A man of great cunning and skill wouldn’t be letting his current agitation show. Something was disturbing Collins, and Kilmartyn had every intention of finding out what it was. His initial thought, that Collins harbored romantic feelings for the housekeeper, had evaporated. There was nothing of the worried lover in the man’s bearing. Something else was troubling his manservant, the one who had been thrust upon him despite his protests.
There was a logical conclusion. Collins arrived soon after Bryony, at her behest. There was a strong probability that they were in this together. But he didn’t think so. For one thing, what would a gentleman’s gentleman care about an embezzlement scheme? There was no doubt that was exactly what Collins was—he was too good at his vocation to be an imposter. And Kilmartyn had sensed no collusion between them. His housekeeper had secrets, and he’d known that, but Collins came as a surprise.

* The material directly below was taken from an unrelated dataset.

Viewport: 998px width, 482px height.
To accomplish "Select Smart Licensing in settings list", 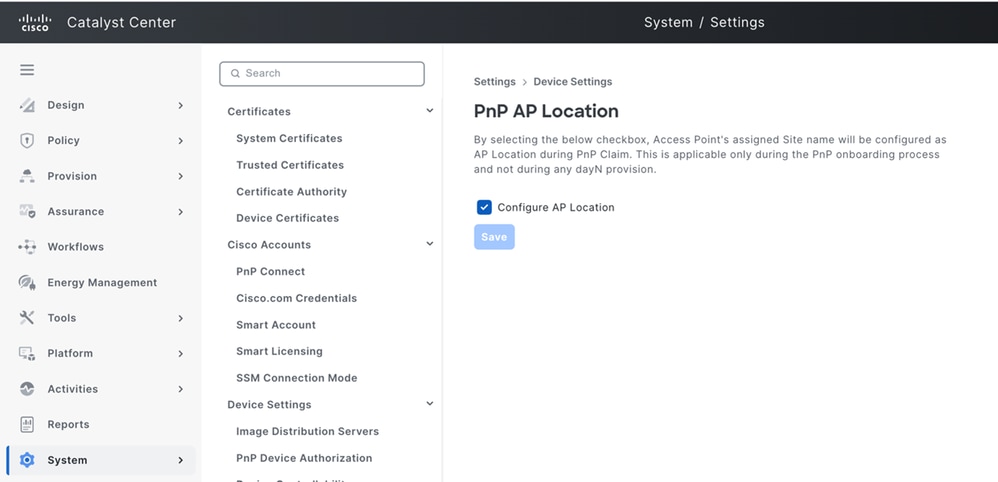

The bathing room was large, a converted bedroom at the back of the third floor, a fact which had annoyed his wife to no end.
He shook his head. He really was a heartless bastard. He’d been so worried about Bryony that he hadn’t given a thought to the fact that the woman he’d been married to for almost ten years, the woman he’d once loved to distraction with all the passion of a twenty-year-old, was almost certainly dead. They’d hated each other so intensely that it was impossible to summon the grief he knew he should be feeli
ng, but at least he should remember she’d been murdered. Unless she was perpetrating some complicated sham as revenge.
He didn’t think so. He was Irish enough to trust his instincts on this. Cecily was well and truly dead. He was now a widower. Whether he could prove it, and whether that proof might send him to the gallows, was another matter entirely.
He saw the merest shadow out of the corner of his eye as he walked down the hallway, but he moved quickly, grabbing the child by the scruffy shirt he wore and holding him while he struggled.
“And what are you doing on this floor, young Jem?” He gave him a gentle shake. “Are you spying on me?”
The child looked both indignant and guilty, and Kilmartyn remembered with a flash that his reaction to Bryony’s being shot had been similar to Collins’s. Remorse.
“Am not, guv’nor. Me lord,” he amended hastily, his dark eyes shifting. “I was just wanting to make sure Mrs. Greaves was all right.”
“Why should you care?”
Again the guilt. “She hired me, didn’t she?” he said. “No one ought to have shot her. He said… I mean, she should have been safe.”
Kilmartyn froze. He forced himself to take a slow, calming breath. “He said?” he prompted gently. He’d known boys like this, rough and desperate and determined not to show it.
“Nuffin,” the child said stubbornly.
“You said, ‘he said.’ Exactly whom are you talking about?” The child was squirming, trying to get away from him, but Kilmartyn’s fingers tightened on the collar of his shabby shirt.
“Nuffin!” he shouted, and yanked. The shirt tore, and the child, Jem, was off, disappearing through the door to the servants’ stairs in a flash.
He could have caught up with him. Despite his generally indolent air he could be as fast as any street rat, something that would have shocked his titled friends. But he let him go. Time enough to deal with him later. He had Collins to deal with, Collins who would undoubtedly know more, and it wasn’t going to be pretty.